→ **REQUIRED WORK**
Every line of the data below is to be written out again exactly.

→ **DATA SUPPLIED**
========
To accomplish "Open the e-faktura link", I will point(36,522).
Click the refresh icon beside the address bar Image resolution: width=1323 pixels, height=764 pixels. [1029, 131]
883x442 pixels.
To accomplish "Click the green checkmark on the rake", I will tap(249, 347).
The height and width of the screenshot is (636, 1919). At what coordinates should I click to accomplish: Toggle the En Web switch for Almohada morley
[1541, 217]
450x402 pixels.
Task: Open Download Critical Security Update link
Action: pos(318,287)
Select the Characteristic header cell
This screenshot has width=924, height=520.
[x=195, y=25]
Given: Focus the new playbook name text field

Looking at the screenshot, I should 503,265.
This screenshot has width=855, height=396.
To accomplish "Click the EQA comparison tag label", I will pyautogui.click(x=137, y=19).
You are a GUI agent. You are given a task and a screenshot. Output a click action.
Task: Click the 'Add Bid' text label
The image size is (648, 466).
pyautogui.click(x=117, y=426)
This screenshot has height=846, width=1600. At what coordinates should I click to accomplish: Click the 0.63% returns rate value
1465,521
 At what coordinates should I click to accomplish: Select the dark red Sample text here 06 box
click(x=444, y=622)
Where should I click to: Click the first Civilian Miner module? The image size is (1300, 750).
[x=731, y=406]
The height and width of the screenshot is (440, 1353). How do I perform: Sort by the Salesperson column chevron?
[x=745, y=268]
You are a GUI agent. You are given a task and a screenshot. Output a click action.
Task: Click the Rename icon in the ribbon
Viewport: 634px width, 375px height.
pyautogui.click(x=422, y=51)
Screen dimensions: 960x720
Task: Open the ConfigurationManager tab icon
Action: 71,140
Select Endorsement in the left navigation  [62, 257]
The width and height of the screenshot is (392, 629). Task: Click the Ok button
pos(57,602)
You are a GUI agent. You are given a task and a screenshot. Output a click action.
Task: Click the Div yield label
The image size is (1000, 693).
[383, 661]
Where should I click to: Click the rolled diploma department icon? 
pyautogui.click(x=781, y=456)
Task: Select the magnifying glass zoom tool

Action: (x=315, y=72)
========
→ **SOLUTION FOR THIS PROBLEM**
To accomplish "Open the e-faktura link", I will point(36,522).
Click the refresh icon beside the address bar Image resolution: width=1323 pixels, height=764 pixels. [1029, 131]
883x442 pixels.
To accomplish "Click the green checkmark on the rake", I will tap(249, 347).
The height and width of the screenshot is (636, 1919). At what coordinates should I click to accomplish: Toggle the En Web switch for Almohada morley
[1541, 217]
450x402 pixels.
Task: Open Download Critical Security Update link
Action: pos(318,287)
Select the Characteristic header cell
This screenshot has width=924, height=520.
[x=195, y=25]
Given: Focus the new playbook name text field

Looking at the screenshot, I should 503,265.
This screenshot has width=855, height=396.
To accomplish "Click the EQA comparison tag label", I will pyautogui.click(x=137, y=19).
You are a GUI agent. You are given a task and a screenshot. Output a click action.
Task: Click the 'Add Bid' text label
The image size is (648, 466).
pyautogui.click(x=117, y=426)
This screenshot has height=846, width=1600. At what coordinates should I click to accomplish: Click the 0.63% returns rate value
1465,521
 At what coordinates should I click to accomplish: Select the dark red Sample text here 06 box
click(x=444, y=622)
Where should I click to: Click the first Civilian Miner module? The image size is (1300, 750).
[x=731, y=406]
The height and width of the screenshot is (440, 1353). How do I perform: Sort by the Salesperson column chevron?
[x=745, y=268]
You are a GUI agent. You are given a task and a screenshot. Output a click action.
Task: Click the Rename icon in the ribbon
Viewport: 634px width, 375px height.
pyautogui.click(x=422, y=51)
Screen dimensions: 960x720
Task: Open the ConfigurationManager tab icon
Action: 71,140
Select Endorsement in the left navigation  [62, 257]
The width and height of the screenshot is (392, 629). Task: Click the Ok button
pos(57,602)
You are a GUI agent. You are given a task and a screenshot. Output a click action.
Task: Click the Div yield label
The image size is (1000, 693).
[383, 661]
Where should I click to: Click the rolled diploma department icon? 
pyautogui.click(x=781, y=456)
Task: Select the magnifying glass zoom tool

Action: (x=315, y=72)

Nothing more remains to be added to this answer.